If only we had the vision to direct super funds to infrastructure needs
The time has arrived for Australian governments to get serious about superannuation. The farce played out by Treasurer Wayne Swan in recent weeks in regards to tax changes for the perceived wealthy has been a display of political incompetence and bereft of any economic intellectual horsepower.
Instead of tinkering with minuscule tax changes that spook retirees, the government should be developing plans that deliver respectable returns from super while resolving one the nation's most pressing problems - decent infrastructure.
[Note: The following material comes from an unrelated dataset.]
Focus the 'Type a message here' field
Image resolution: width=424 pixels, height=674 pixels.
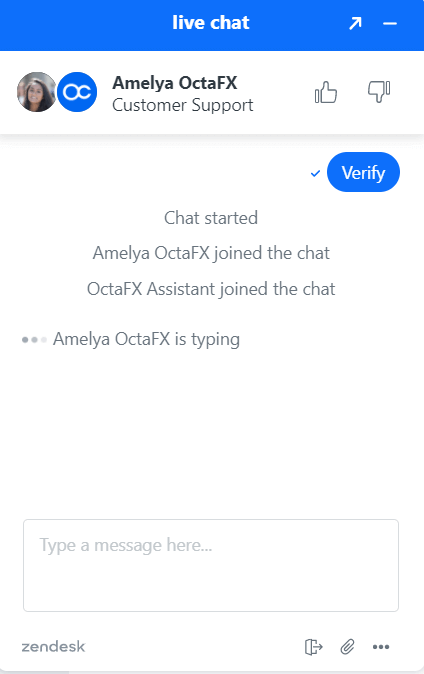click(x=211, y=565)
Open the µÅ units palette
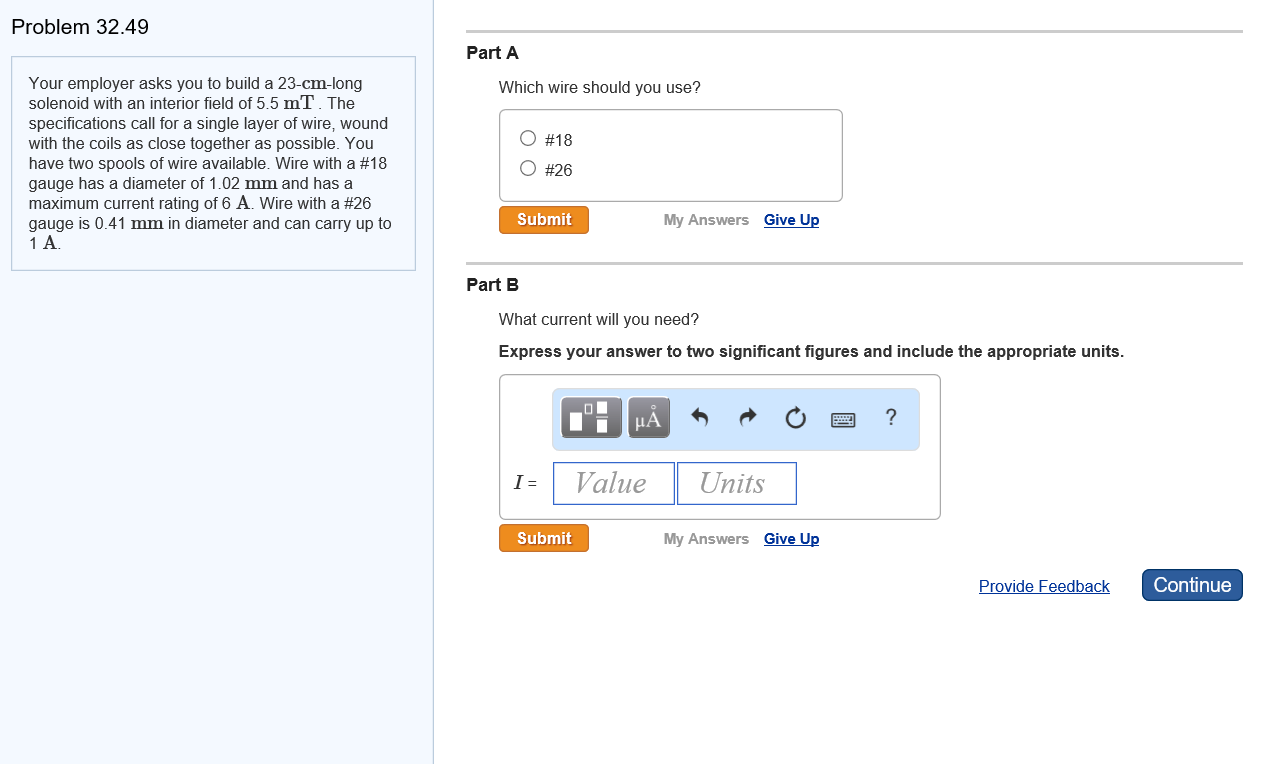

In the past 12 months I have made 21 interstate visits, amounting to 42 plane trips in and out of Sydney. Most of these were for work. About 70 per cent of the trips were late by 20 minutes or more, 25 per cent were on time, two flights were early and one was cancelled, forcing me to buy another ticket. The reasons offered for the lack of punctuality were varied but typically were sheeted home to delays at Sydney Airport or late plane arrivals from other destinations.
Sydney Airport has become possibly the biggest bottleneck in Australia. The decision by the Howard government to sell the airport to Macquarie Bank in 2002 has proven to be poor, leading to monopoly-like rents and declining services for passengers. Many business travellers are now scared to fly on the morning of a meeting in case they are late. Compounding the problems are traffic delays once you have landed. A productivity nightmare, especially when talk of a second Sydney airport is routinely batted away by state governments.
For the best part of 10 years Australia's productivity levels have been declining, the full impact hidden by the terms-of-trade boom. With the benefits of high commodity prices possibly declining over the next decade, the need to address our productivity woes will become urgent. Otherwise the nation's standard of living declines.
Sydney Airport and many other infrastructure problems are a handbrake on productivity and there is a crying need in both urban and regional areas to spend hundreds of billions or even trillions of dollars on roads, rail, airports and ports in the coming 20 years. Due to several failed tollway projects and the national broadband network calamity, there is neither the funding, nor willingness, of state and federal governments to implement critical infrastructure.
The total value of superannuation assets in Australia sits at about $1.5 trillion, or the equivalent to our annual gross domestic product (GDP). With compulsory super ratcheting up to 12 per cent in the coming years, the total asset value is forecast to double to $3 trillion by 2018 and possibly to $7 trillion by 2030.
Under the current scenario, about 40 per cent of this money will find its way into Australian equities and fixed interest, while another 30 per cent will go offshore into the same asset classes. With the allure of franked dividends, it is easy to see that too much superannuation money will be chasing domestic equities.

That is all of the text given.